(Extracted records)
********************
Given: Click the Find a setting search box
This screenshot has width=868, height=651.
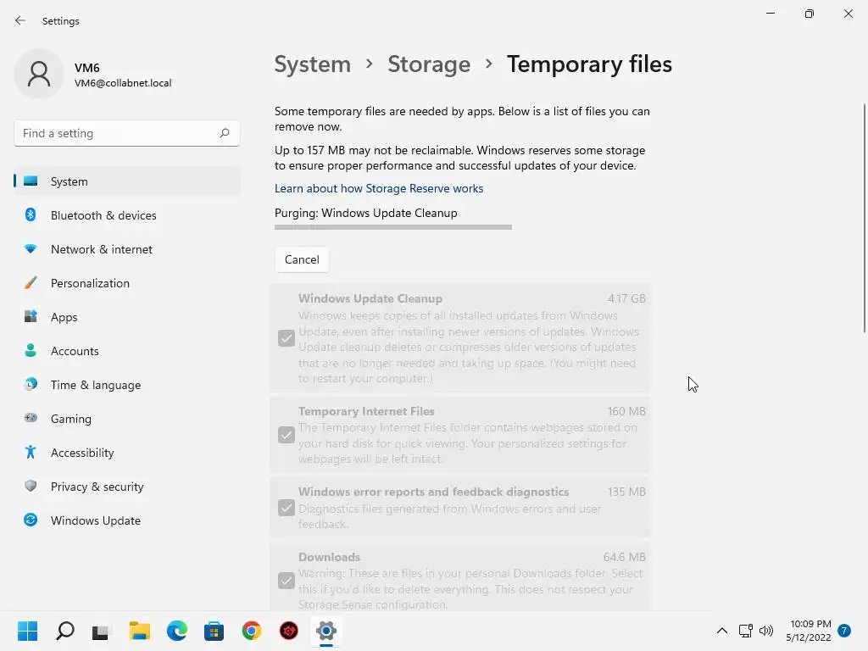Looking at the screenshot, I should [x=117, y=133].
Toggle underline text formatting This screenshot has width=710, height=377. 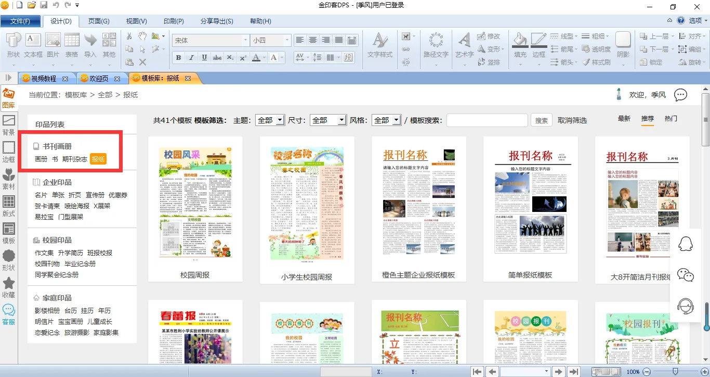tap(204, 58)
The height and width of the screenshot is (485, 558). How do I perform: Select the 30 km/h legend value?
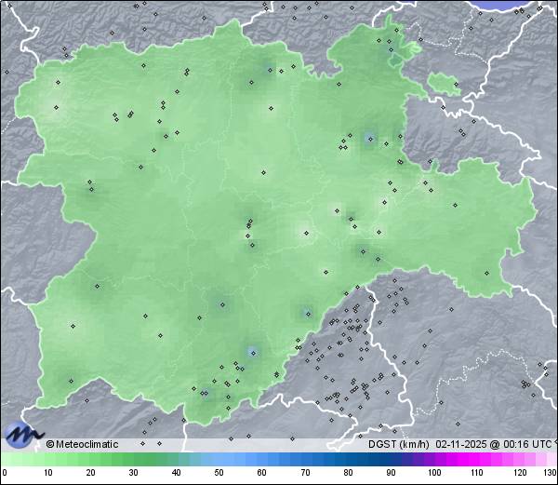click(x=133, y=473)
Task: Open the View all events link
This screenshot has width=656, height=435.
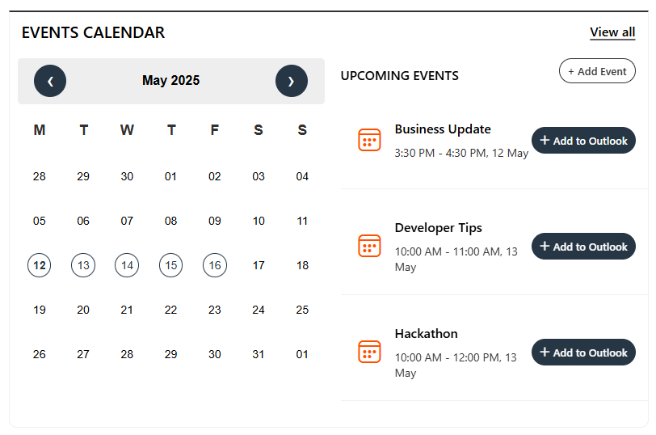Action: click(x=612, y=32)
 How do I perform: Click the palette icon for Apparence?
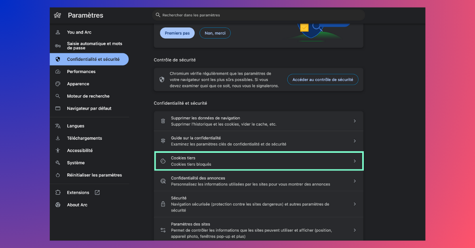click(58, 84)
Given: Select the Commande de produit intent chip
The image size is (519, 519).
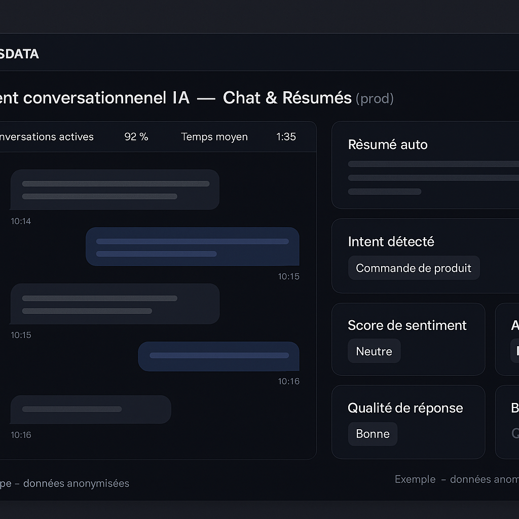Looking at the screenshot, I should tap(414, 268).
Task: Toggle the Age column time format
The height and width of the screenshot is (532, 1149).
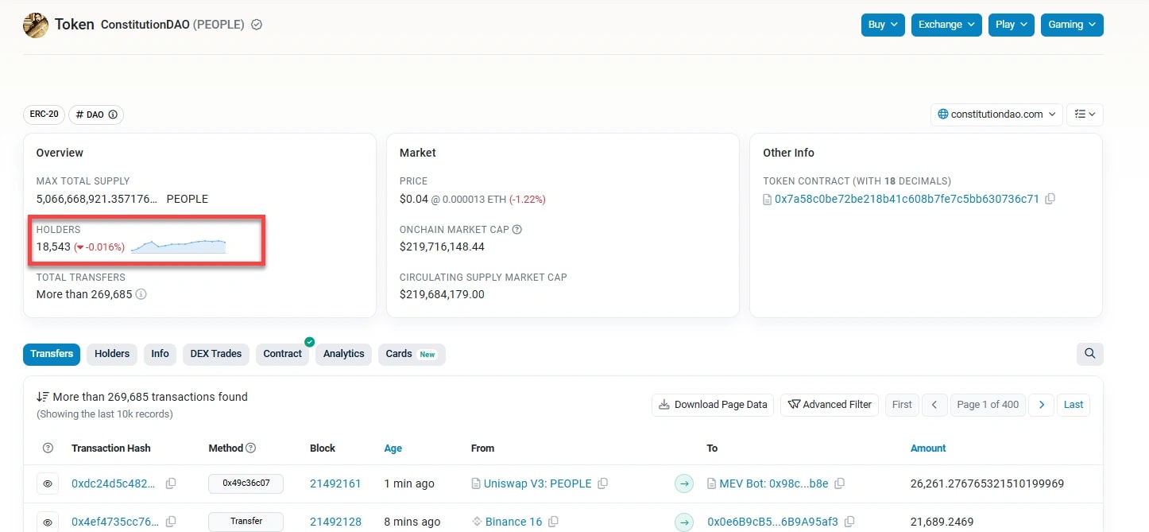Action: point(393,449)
********************
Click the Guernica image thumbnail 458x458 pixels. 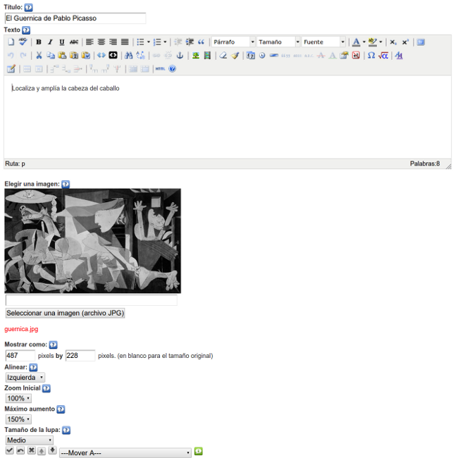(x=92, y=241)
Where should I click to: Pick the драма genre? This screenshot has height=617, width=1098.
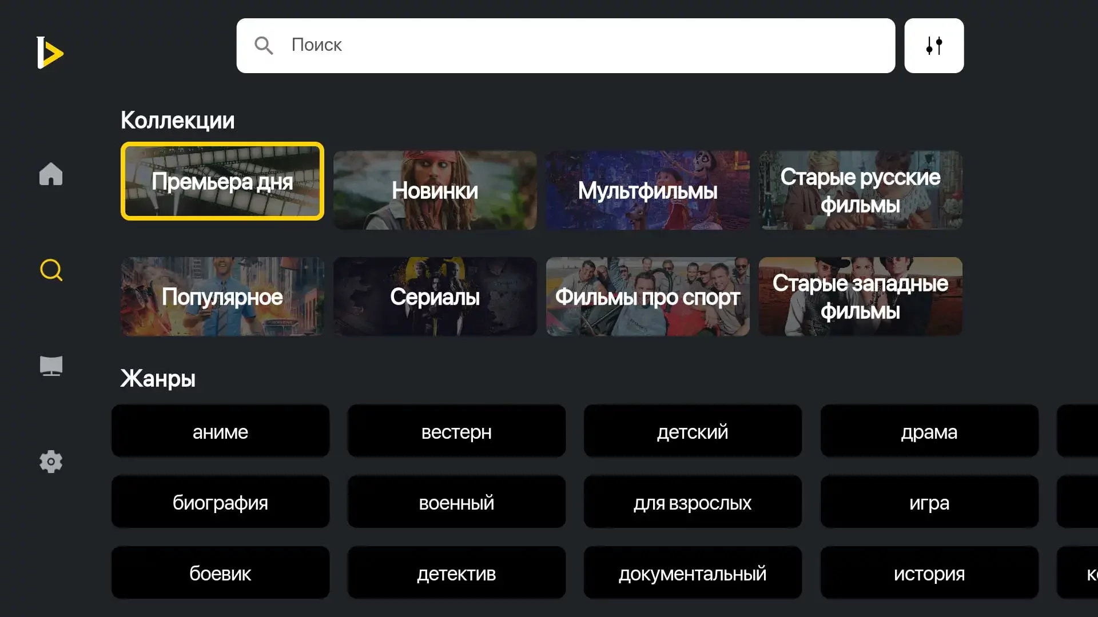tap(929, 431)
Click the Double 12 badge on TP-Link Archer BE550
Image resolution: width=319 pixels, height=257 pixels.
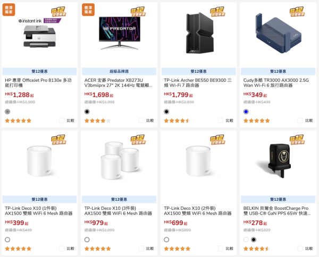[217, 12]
********************
__Given exercise__. Revise the listing from the line with "Given: Select the" to the line with "Action: point(393,449)", replacing "column" with "field" and changing nothing else. Leave the pictures out.

__Output of the exercise__.
Given: Select the Commande de produit intent chip
The image size is (519, 519).
Looking at the screenshot, I should tap(414, 268).
Task: Toggle the Age field time format
The height and width of the screenshot is (532, 1149).
Action: point(393,449)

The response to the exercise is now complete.